■ **PROMPT**
Gather each line of the rows below that contains the string "width", and copy every such line in full.

■ **AVAILABLE DATA**
==============================

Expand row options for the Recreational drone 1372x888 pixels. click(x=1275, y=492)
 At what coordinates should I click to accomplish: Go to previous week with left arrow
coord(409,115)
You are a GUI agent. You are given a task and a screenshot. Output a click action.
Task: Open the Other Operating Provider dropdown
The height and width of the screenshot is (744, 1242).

==============================

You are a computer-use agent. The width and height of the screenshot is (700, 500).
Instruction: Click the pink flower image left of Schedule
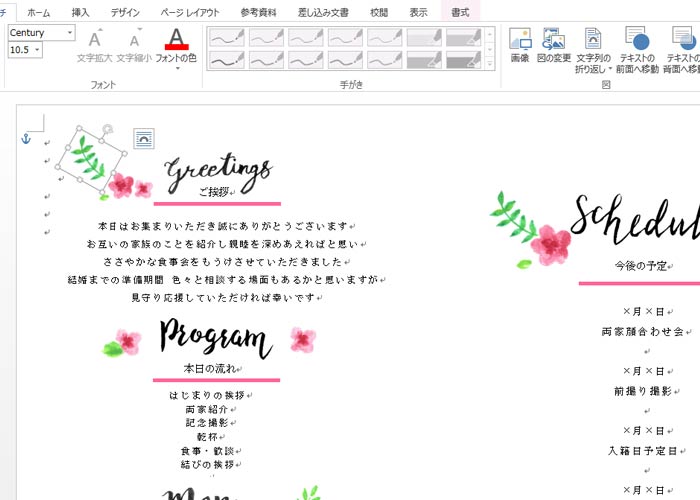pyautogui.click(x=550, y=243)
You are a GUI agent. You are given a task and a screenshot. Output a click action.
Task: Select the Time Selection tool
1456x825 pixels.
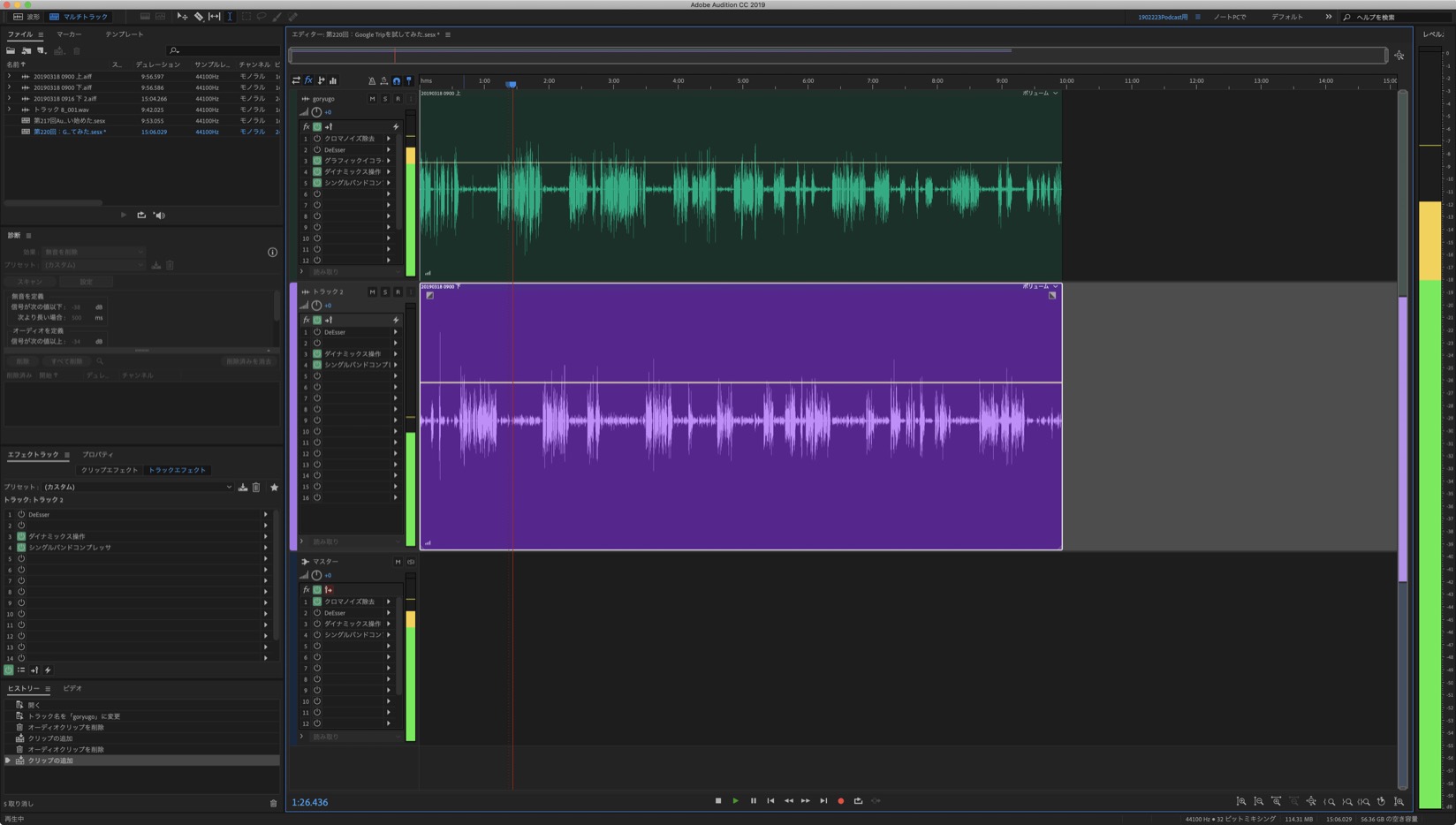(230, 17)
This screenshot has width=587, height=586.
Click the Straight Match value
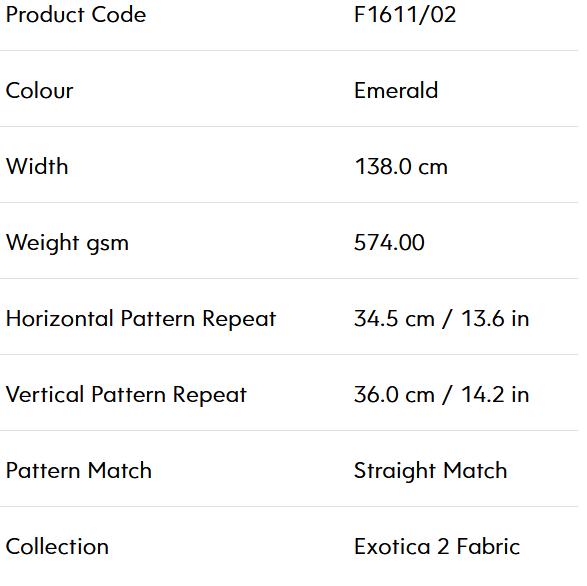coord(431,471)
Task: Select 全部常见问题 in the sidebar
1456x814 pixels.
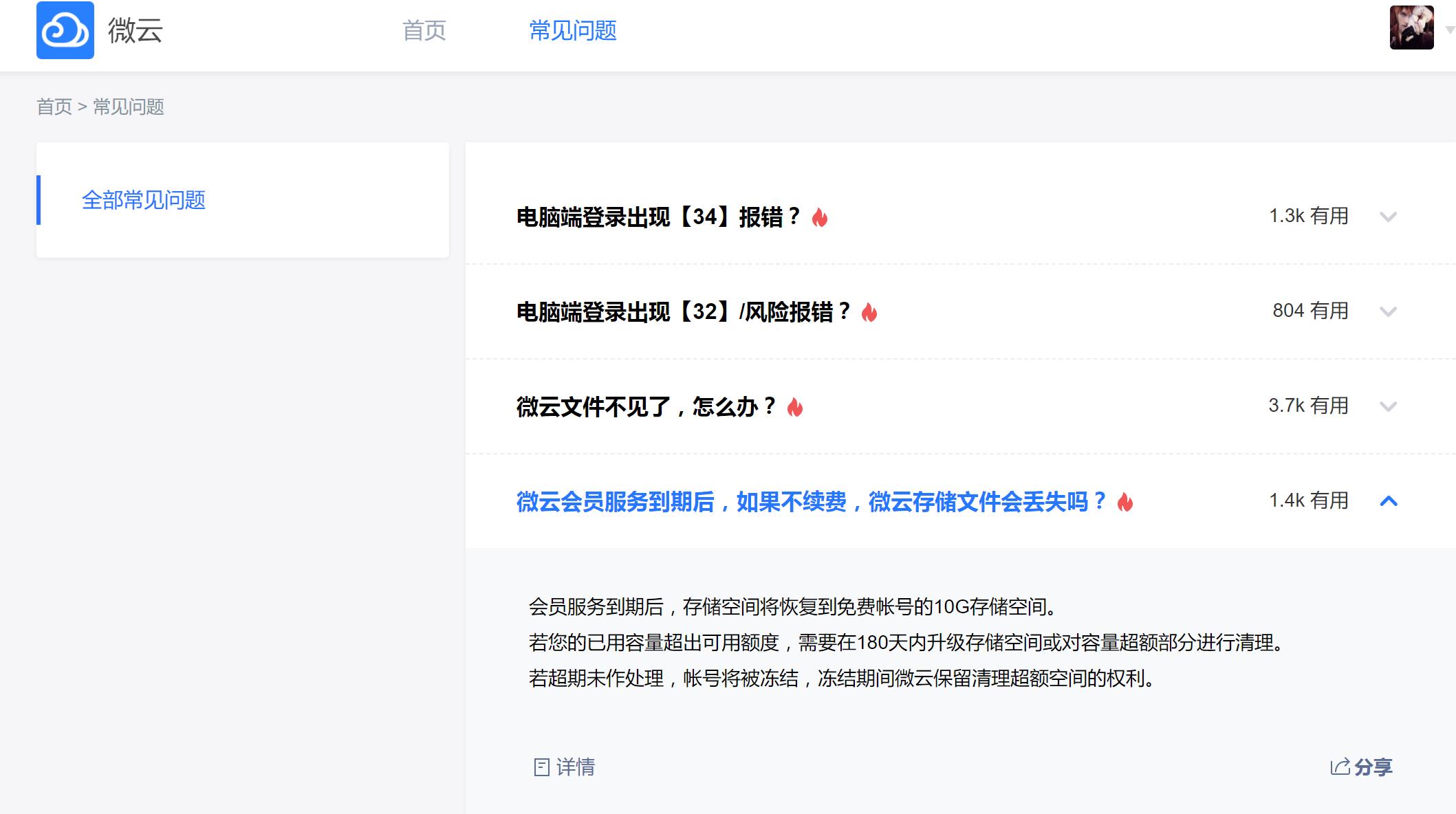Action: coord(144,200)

==============================

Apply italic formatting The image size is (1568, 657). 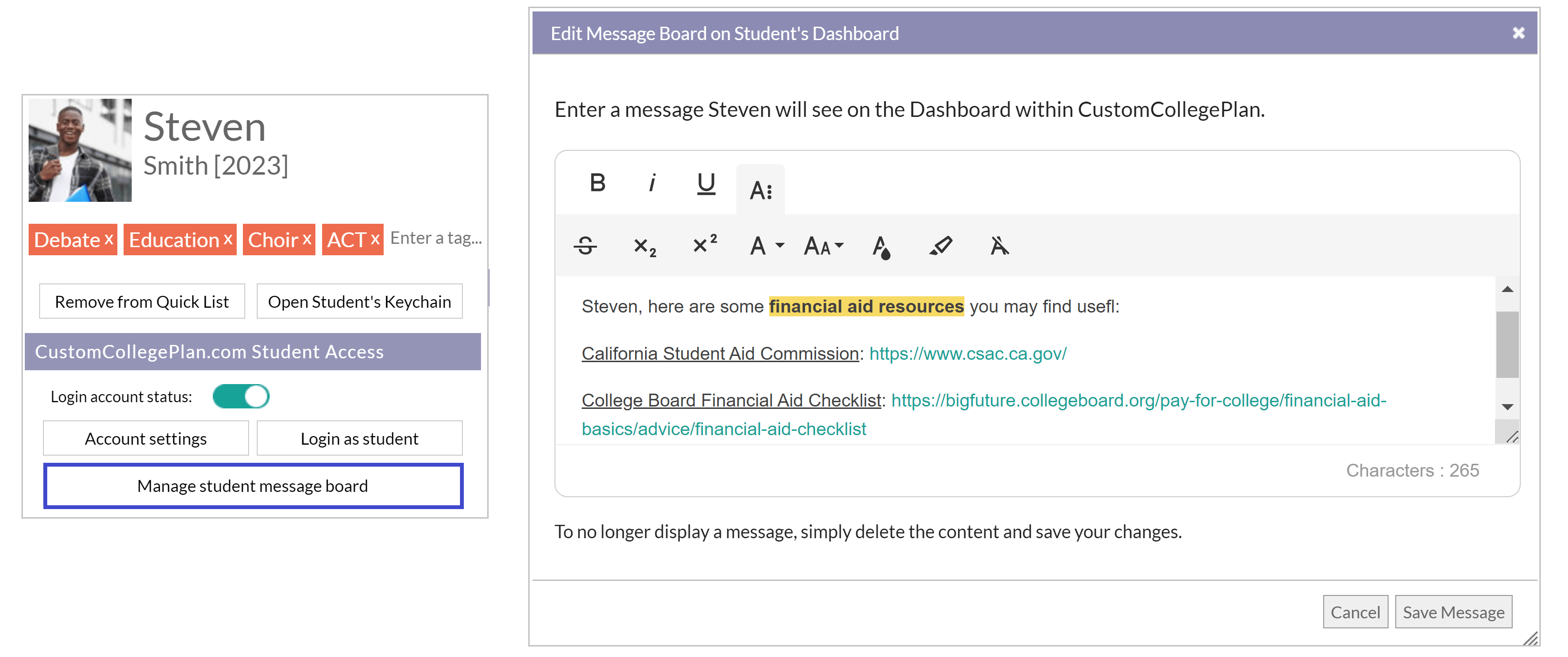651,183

==============================

■ **RESULT FOR THIS EXERCISE**
The height and width of the screenshot is (744, 1242).
You are a computer-use agent. The width and height of the screenshot is (700, 500).
This screenshot has width=587, height=586.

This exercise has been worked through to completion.